The Danish Defense Intelligence Service, in its latest annual assessment, said Washington’s greater assertiveness under the Trump administration also comes as China and Russia seek to diminish Western, especially American, influence.

Perhaps most sensitive to Denmark — a NATO and European Union member country, and a U.S. ally — is growing competition between those great powers in the Arctic. U.S. President Donald Trump has expressed a desire to see Greenland, a semiautonomous and mineral-rich territory of Denmark, become part of the United States, a move opposed by Russia and much of Europe.

“The strategic importance of the Arctic is rising as the conflict between Russia and the West intensifies, and the growing security and strategic focus on the Arctic by the United States will further accelerate these developments,” said the report, published Wednesday.
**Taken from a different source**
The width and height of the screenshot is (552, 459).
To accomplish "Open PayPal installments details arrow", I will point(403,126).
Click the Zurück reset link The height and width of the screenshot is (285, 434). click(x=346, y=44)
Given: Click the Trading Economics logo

The assessment also follows the release last week of a new Trump administration national security strategy that depicts European allies as weak and aims to reassert America’s dominance in the Western Hemisphere.

Russian President Vladimir Putin has said Russia is worried about NATO’s activities in the Arctic and will respond by strengthening its military capability in the polar region.
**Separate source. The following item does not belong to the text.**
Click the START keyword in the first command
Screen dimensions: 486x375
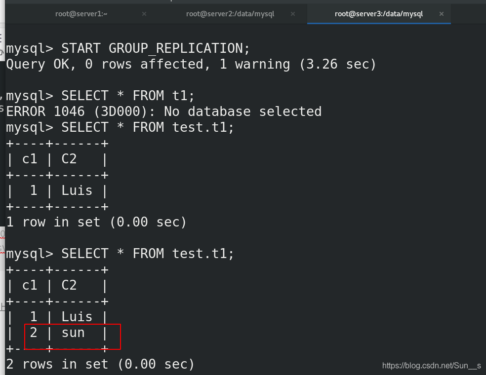81,48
The findings and analyses in the report echo a string of recent concerns, notably in Western Europe, about an increasingly go-it-alone approach by the United States, which under Trump’s second term has favored bilateral deals and partnerships at the expense of multilateral alliances like NATO.

“For many countries outside the West, it has become a viable option to forge strategic agreements with China rather than the United States,” read the report, which was written in Danish. “China and Russia, together with other like-minded states, are seeking to reduce Western – and particularly US – global influence.”

“At the same time, uncertainty has grown over how the United States will prioritize its resources in the future,” it added. “This gives regional powers greater room for maneuver, enabling them to choose between the United States and China or to strike a balance between the two.”

The Trump administration has raised concerns about respect for international law with its series of deadly strikes on alleged drug-smuggling boats in the Caribbean Sea and eastern Pacific Ocean — part of a stepped-up pressure campaign against President Nicolás Maduro of Venezuela.

Trump has also refused to rule out military force in Greenland, where the United States already has a military base.

“The United States is leveraging economic power, including threats of high tariffs, to assert its will, and the possibility of employing military force – even against allies – is no longer ruled out,” the report said.